Using soil type, altitutude, rainfall, soil moisture, and temperature data to create homogeneous zones that can subdivide the broad area of interest into smaller zones based on their agroecology. Agroecological zones are also referred to as AEZ.
Create a stratified sample based on the crop type.
Determine the AEZ that grow different crops and their distribution using historical data. Distribute a number of samples to the specific AEZ that grow a certain crop. It is recomemend to have at least 30% sampling. Within each AEZ, randomly select farm sasmples from each AEZ where data will be collected from.
Create a region-based crop calendar based on the agroecological zones.
Using climatic variables, such as rainfall, crop season, and temperature data, create crop calendars, which contain the planting date, harvesting date, and the time periods for each growth cycle. These crop calendars will be a precursor to crop stage determination and satellite imagery selection for crop type mapping in later steps.
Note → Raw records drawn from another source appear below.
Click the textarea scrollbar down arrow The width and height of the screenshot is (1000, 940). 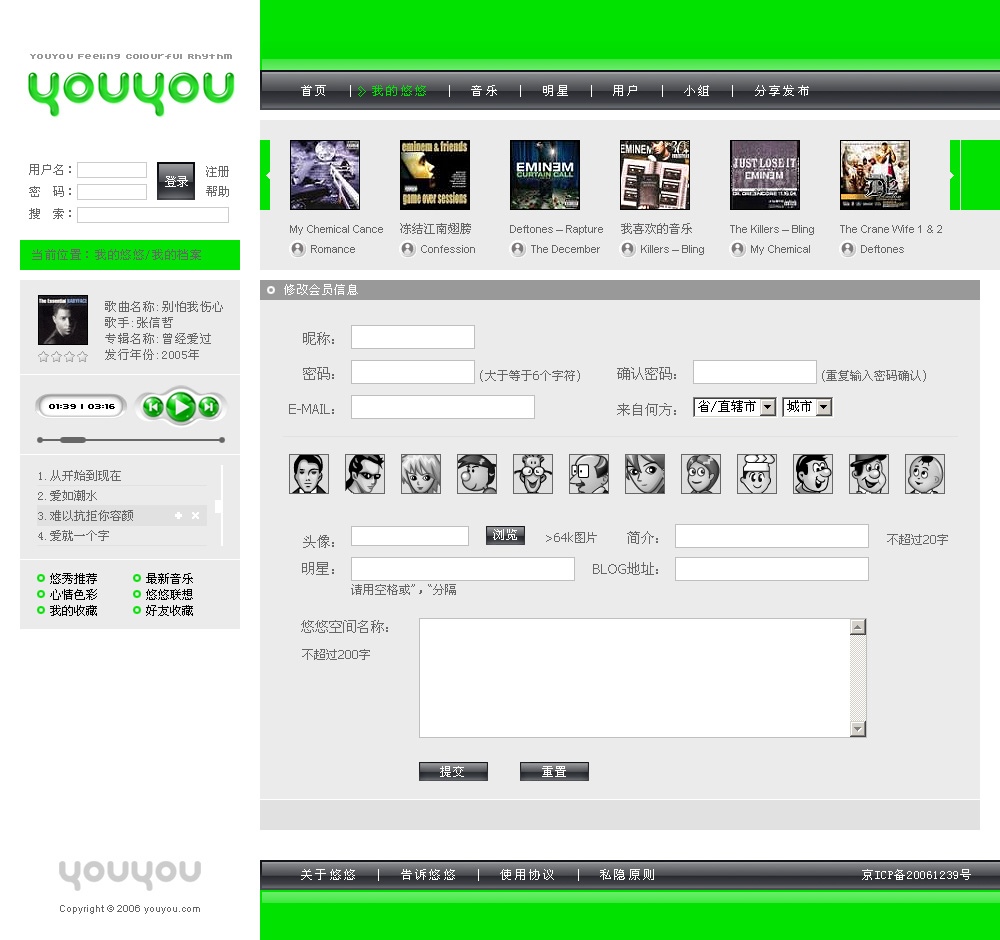click(x=857, y=729)
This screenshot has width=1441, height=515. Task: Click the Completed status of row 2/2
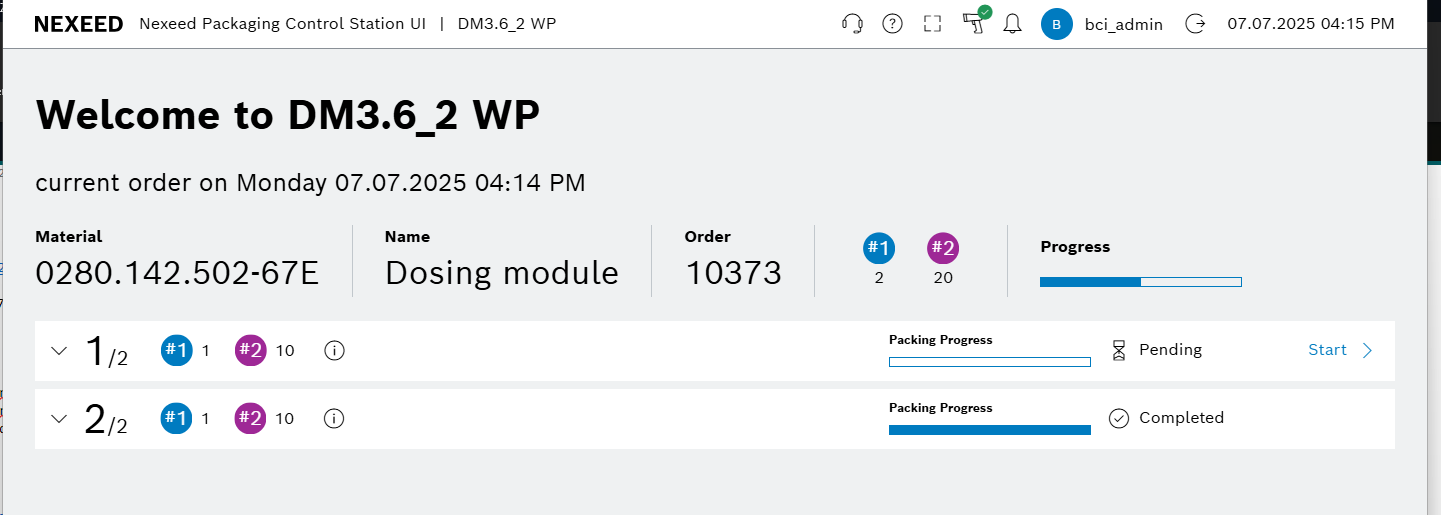click(x=1181, y=418)
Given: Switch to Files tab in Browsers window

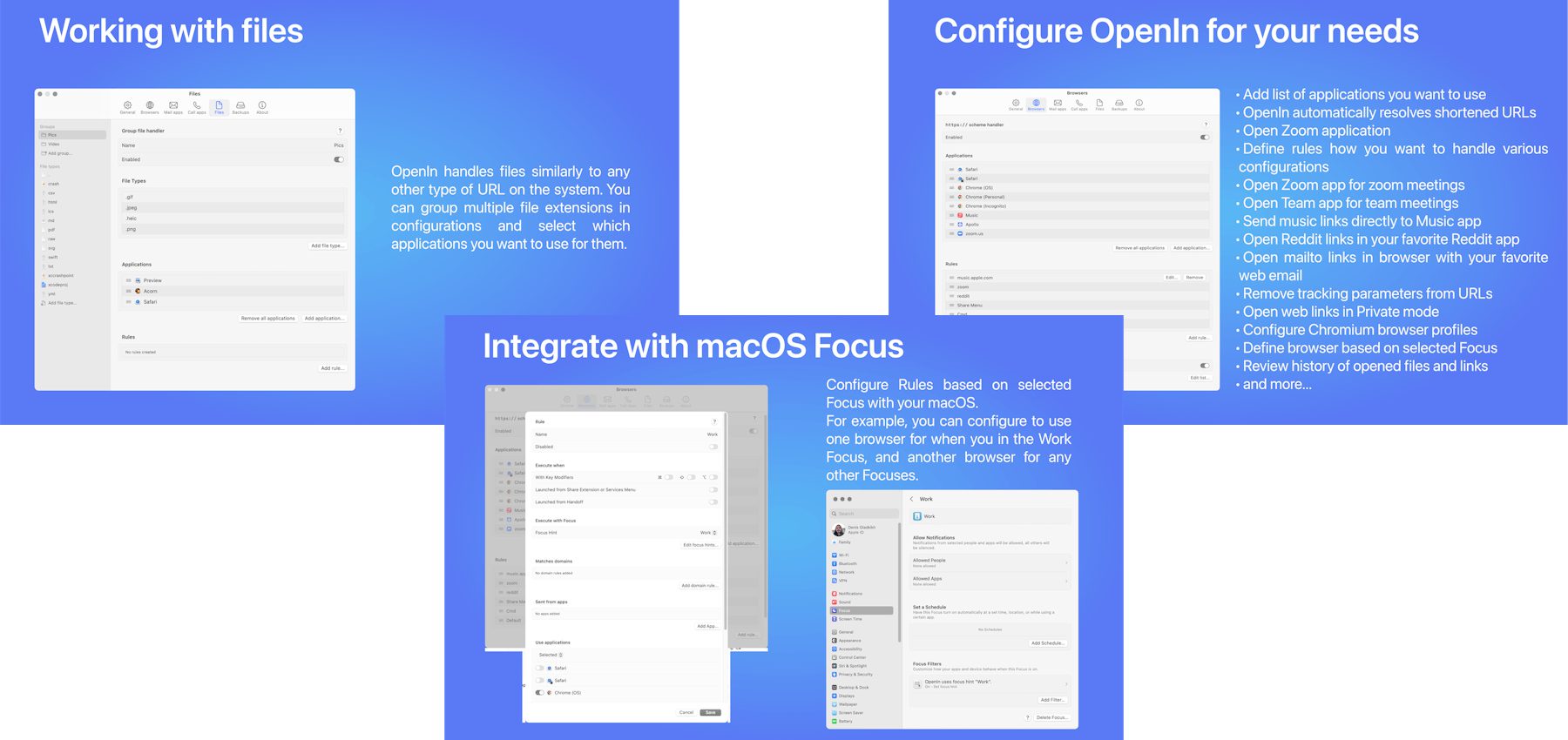Looking at the screenshot, I should tap(1099, 104).

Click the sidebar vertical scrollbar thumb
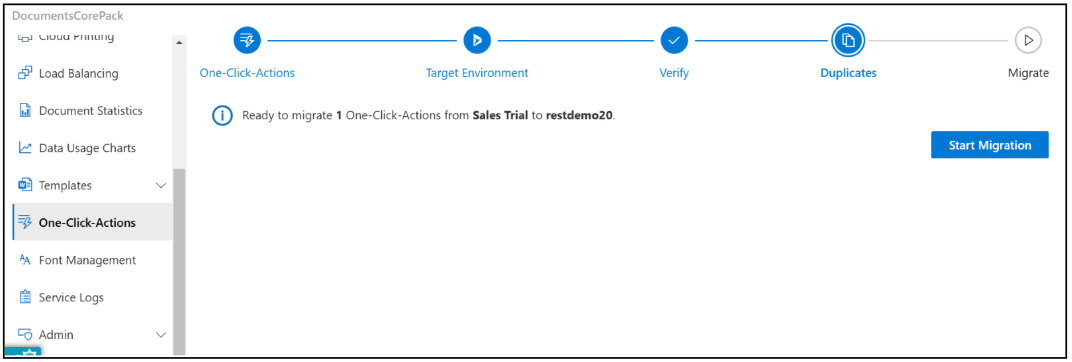click(180, 261)
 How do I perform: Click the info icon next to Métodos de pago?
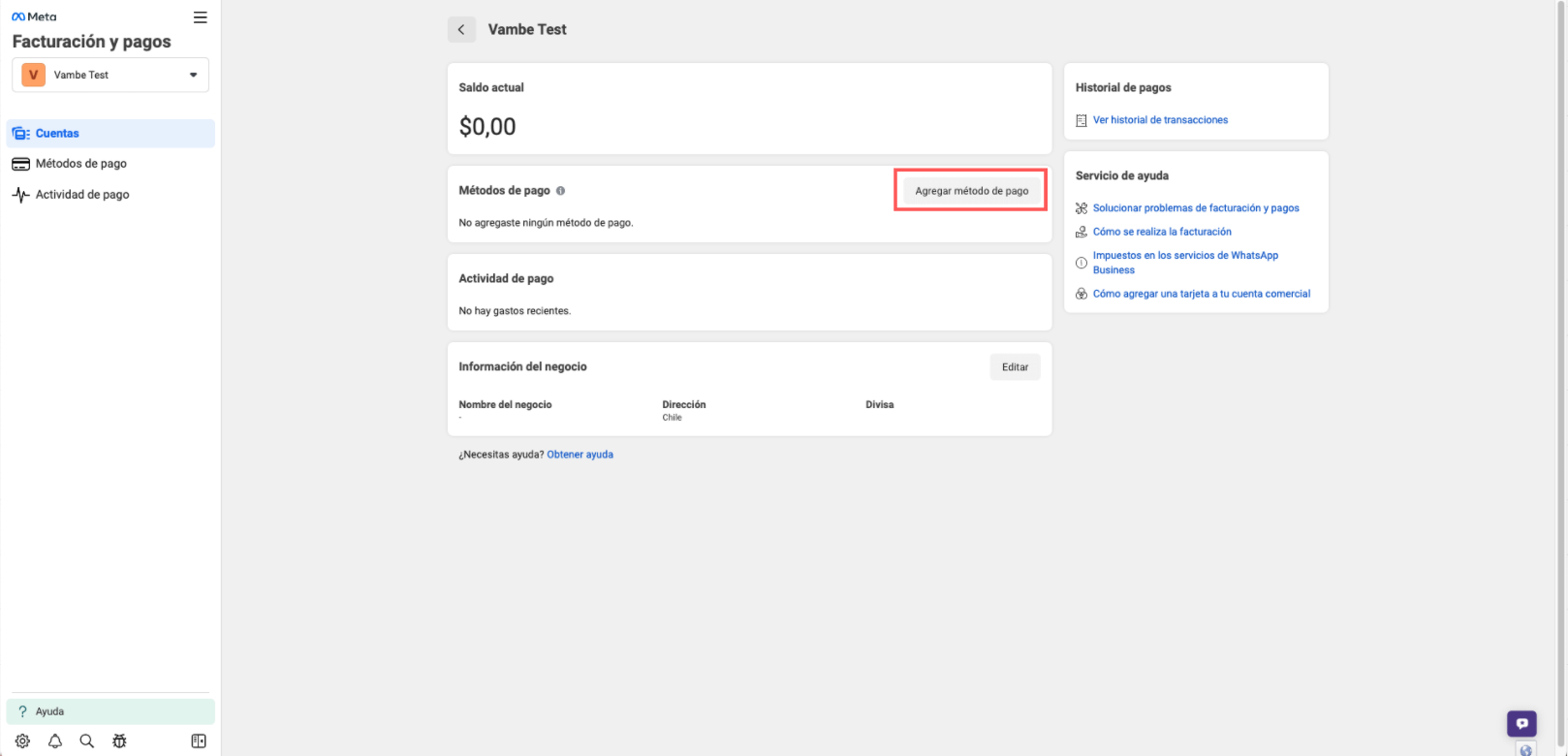(560, 191)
Extract band information and vegetation indicators from satellite imagery.
Extract bands and vegetation indicators from Sentinel-1 and Sentinel-2 satellites. Carry out dimensionality reduction to remove redundant bands and indices.
Create positive and negative labels from the dataset and ground truth data.
Use unsupervised learning (e.g., k-means) on the satellite imagery. Overlay ground truth data of the unsupervised classes. Determine the classes and the ground truth data the intersect, and then determine the frequency. THe classes that have few-to-none pixels intersecting will be labeled as negative pixels (i.e., -ve). The ground truth data will be used as positive labels.
Train a model and evaluate.
Use random sampling from the negative pixels (i.e., all other land cover classes) and positive pixels (i.e., crop types). Divide the data into training and test datasets. Carry out multi-class classification. Train the crop type model. Carry out model evaluation and report the findings. Apply the trained model to classify datasets from Sentinel-1 and Sentinel-2 using the relevant band and indices.
Optional: Adapt for other crops and regions of interests.
Use transfer learning to adapt the model to other crops and regions.